All in all, one of the more direct or sensible things to do is just find a decent retailer within your own region and just purchase a new PS4 at full price. In most situations it’s simply not going to be possible to get significant savings by importing your console. Aside from the local fees and import / export duties which are levied on regular international sales, there might even be strict laws in certain territories where they might force you to pay higher fees or fines as your item goes through customs. In these kinds of instances, you’ll actually end up paying much more for what is essentially the same console you might find in your local shop.
You seem to be neglecting to mention the whole Guarantee and Warranty situation!
A faulty console would have to be returned to the place of purchase and in the UK we have higher prices because we also receive a 12 month guarantee.

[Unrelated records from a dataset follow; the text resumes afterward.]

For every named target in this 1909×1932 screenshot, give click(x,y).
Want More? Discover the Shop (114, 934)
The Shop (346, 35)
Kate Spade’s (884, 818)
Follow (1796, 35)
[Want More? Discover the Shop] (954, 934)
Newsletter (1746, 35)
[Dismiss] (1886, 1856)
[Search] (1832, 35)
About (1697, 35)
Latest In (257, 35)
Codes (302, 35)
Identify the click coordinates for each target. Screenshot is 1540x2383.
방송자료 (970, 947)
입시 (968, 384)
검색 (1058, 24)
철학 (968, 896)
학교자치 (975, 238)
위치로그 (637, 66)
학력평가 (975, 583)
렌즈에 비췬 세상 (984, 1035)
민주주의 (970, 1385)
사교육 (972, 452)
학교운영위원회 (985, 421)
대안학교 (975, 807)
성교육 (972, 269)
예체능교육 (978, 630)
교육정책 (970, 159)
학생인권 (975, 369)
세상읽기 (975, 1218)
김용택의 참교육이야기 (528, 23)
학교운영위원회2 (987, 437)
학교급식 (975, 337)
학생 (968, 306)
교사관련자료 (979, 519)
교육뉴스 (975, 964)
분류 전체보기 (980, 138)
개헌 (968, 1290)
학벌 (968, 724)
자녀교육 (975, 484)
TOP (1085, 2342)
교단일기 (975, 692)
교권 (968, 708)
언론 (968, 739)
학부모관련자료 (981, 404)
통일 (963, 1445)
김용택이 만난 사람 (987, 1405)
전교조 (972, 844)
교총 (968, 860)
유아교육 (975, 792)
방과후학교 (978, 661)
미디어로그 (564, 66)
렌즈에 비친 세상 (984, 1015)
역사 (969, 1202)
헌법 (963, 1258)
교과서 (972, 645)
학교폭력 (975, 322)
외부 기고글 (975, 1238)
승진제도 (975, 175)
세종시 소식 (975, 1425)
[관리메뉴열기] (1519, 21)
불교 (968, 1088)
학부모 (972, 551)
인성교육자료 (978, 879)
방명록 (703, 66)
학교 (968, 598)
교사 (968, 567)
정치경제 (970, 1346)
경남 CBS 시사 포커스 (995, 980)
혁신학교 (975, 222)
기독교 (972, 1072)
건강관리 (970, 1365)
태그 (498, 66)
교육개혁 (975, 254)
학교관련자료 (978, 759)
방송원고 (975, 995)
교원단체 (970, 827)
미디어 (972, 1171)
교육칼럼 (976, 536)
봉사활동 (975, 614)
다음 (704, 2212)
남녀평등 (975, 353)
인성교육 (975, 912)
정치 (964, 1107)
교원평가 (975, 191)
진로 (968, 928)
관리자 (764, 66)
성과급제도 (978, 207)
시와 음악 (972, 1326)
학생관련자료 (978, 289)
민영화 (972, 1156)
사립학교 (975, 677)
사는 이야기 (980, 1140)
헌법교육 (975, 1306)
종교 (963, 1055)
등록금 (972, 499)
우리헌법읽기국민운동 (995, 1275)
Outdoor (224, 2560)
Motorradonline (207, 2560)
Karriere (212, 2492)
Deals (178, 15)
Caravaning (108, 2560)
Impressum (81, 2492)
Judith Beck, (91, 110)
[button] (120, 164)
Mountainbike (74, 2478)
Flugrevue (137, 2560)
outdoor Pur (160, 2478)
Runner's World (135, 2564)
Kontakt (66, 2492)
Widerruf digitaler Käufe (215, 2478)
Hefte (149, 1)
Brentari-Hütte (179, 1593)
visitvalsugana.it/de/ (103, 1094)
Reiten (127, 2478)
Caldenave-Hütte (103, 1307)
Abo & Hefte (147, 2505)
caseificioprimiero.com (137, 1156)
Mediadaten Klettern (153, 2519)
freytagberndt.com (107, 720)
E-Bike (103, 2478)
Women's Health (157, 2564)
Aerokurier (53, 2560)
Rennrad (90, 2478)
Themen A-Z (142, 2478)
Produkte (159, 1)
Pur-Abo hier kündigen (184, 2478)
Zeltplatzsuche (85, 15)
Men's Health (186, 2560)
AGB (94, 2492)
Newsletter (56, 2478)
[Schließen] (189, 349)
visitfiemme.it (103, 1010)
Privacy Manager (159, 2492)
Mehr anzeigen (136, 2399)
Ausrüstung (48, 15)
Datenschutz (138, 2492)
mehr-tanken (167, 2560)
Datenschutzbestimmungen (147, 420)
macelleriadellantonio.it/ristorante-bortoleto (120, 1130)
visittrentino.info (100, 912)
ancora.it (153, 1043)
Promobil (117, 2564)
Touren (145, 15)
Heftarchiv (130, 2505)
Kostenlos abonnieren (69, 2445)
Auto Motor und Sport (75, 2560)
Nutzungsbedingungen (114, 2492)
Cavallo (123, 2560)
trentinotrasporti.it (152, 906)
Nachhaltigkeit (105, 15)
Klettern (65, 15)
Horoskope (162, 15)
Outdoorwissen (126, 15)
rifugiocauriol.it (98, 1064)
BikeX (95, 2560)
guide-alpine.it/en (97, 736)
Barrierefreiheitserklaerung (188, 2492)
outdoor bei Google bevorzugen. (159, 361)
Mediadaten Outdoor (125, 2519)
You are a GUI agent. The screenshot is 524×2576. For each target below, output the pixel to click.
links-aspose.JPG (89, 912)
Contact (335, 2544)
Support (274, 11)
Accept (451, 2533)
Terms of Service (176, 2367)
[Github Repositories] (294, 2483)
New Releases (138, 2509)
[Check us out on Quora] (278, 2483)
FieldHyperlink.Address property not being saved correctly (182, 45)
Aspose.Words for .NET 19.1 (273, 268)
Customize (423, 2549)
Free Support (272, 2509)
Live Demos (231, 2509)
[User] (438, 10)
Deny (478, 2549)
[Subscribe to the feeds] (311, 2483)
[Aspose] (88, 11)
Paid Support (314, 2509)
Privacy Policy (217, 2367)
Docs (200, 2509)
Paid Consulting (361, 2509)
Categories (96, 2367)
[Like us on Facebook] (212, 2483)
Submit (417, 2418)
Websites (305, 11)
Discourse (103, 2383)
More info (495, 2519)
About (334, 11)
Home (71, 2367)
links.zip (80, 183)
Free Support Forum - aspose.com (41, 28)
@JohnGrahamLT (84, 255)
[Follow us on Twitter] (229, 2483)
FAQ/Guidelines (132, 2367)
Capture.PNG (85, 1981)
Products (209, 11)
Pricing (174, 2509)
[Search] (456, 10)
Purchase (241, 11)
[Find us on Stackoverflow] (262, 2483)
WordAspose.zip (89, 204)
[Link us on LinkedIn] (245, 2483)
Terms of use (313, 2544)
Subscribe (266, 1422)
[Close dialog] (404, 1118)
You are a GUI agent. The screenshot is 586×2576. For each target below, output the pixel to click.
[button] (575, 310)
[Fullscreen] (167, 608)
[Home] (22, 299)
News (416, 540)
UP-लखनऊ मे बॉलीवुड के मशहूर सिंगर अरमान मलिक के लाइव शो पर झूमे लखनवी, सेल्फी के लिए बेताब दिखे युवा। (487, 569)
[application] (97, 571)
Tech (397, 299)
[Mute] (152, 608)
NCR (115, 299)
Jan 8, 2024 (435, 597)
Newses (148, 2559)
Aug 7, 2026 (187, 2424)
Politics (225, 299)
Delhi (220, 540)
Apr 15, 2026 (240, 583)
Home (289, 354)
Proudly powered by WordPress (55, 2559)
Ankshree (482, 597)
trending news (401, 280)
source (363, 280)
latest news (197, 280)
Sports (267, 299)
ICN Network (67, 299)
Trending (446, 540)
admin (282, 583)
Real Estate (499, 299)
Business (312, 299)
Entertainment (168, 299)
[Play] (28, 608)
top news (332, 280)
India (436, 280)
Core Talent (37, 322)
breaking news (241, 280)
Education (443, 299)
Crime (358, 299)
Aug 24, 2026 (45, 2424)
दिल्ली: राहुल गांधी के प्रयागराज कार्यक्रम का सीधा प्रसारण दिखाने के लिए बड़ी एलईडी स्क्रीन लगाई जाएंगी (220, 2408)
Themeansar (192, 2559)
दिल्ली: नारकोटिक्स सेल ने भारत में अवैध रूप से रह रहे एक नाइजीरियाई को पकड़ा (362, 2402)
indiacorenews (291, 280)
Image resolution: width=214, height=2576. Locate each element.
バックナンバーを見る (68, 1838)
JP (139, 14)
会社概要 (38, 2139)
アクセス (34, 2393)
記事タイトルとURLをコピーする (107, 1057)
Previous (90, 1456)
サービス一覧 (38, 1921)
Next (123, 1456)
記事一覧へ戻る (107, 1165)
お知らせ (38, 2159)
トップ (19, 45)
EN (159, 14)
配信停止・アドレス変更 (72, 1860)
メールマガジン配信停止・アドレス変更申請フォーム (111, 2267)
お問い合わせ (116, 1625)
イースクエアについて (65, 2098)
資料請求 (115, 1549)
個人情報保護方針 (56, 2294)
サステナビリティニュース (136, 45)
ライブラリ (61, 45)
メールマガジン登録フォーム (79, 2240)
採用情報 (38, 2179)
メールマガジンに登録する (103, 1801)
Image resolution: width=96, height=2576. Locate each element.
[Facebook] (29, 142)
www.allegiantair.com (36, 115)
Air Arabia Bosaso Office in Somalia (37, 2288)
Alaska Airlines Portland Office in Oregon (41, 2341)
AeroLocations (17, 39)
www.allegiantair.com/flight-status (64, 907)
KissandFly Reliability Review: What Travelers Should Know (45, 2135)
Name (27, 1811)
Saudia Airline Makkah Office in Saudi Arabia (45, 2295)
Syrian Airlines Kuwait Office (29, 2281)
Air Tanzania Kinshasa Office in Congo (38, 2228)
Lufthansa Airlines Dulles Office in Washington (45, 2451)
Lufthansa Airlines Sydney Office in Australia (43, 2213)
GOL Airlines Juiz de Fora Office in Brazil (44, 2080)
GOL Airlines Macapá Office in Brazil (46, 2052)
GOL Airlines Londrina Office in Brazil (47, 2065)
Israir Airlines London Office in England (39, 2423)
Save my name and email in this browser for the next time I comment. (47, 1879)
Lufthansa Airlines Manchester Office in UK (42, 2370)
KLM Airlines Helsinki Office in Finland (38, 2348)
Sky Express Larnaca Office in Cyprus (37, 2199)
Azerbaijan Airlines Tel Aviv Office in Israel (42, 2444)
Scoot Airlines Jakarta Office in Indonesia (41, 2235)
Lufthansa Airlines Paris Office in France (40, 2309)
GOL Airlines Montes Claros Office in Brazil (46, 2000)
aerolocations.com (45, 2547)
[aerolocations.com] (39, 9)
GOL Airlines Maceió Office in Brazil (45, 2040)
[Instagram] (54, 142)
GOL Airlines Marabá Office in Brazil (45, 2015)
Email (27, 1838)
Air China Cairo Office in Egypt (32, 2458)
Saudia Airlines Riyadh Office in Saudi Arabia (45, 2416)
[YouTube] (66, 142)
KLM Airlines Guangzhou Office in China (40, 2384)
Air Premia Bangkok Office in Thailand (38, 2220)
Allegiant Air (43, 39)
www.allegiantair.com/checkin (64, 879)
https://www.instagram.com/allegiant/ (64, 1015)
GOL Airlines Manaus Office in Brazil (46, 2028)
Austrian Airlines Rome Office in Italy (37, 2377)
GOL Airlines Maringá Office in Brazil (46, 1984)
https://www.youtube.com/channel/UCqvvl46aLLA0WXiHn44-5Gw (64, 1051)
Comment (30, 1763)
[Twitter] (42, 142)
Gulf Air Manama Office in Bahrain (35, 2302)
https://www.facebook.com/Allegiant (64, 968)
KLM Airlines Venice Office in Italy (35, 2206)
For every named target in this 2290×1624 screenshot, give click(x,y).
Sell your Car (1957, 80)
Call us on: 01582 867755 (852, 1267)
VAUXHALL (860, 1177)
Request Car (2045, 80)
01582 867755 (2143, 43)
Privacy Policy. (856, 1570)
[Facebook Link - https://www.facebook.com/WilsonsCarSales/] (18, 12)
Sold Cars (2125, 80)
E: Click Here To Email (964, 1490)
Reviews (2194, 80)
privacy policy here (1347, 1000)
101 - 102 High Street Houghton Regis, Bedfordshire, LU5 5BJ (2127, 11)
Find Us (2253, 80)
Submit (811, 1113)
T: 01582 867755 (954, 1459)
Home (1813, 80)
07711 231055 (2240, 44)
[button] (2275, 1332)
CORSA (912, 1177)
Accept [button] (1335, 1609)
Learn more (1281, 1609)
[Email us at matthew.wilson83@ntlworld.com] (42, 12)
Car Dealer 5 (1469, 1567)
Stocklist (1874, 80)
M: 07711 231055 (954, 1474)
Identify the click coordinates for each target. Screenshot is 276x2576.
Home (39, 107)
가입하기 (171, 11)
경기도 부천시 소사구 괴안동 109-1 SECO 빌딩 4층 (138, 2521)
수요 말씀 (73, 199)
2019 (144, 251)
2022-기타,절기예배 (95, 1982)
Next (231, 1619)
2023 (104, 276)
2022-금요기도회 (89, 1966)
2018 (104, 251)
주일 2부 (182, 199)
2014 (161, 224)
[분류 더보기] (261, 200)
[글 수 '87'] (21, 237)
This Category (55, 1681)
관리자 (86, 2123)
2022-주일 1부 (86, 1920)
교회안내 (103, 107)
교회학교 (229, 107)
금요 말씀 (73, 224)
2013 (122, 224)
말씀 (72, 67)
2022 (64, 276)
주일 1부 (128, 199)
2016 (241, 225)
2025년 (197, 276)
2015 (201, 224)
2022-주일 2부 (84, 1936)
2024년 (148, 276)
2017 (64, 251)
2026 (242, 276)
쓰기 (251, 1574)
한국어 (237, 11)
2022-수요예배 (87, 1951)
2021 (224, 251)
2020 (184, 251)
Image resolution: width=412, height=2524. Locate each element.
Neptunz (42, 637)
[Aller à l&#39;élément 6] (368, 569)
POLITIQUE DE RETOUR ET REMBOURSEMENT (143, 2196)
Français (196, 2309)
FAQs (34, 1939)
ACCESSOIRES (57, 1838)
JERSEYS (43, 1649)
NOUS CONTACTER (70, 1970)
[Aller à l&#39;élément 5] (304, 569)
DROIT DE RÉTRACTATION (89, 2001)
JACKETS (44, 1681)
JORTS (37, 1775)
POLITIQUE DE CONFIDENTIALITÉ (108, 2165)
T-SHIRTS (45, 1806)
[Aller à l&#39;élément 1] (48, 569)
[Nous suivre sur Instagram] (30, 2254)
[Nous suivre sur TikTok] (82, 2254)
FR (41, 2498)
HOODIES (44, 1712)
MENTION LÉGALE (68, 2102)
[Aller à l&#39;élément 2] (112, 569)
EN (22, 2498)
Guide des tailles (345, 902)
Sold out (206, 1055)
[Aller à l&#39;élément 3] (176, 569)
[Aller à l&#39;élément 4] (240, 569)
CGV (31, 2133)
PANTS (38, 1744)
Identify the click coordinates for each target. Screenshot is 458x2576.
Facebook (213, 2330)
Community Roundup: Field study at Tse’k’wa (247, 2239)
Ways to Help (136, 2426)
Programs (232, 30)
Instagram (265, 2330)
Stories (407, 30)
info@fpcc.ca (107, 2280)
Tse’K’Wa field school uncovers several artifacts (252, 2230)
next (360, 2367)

Anything bought from the USA would likely have a single months warranty if you were lucky.
The PS4 has support for both 110V/240V and uses a standard 2 prong input you’d find on a power supply for your laptop charger, So you’d only need to buy a cheap 2 prong to wall cord.
I would hold out on buying an import because it will involve different ports and technology that wasn’t made for stuff in the US. Plus, your warranties and other sorts of stuff probably won’t apply once it’s taken out of country.
If converting wasn’t an issue, I think people should just stick to the locally made stuff for now… it’s just a mater of time.> patience is a virtue
In Brazil,PS4 cost for $1,800
It might be region free for games, but it won’t be region free for DVD/blu-ray movie playback. Nothing is. However, that alone could be a reason to go with an import, if you already have a US BD player and want something to play imported movies on. I’m considering it, myself.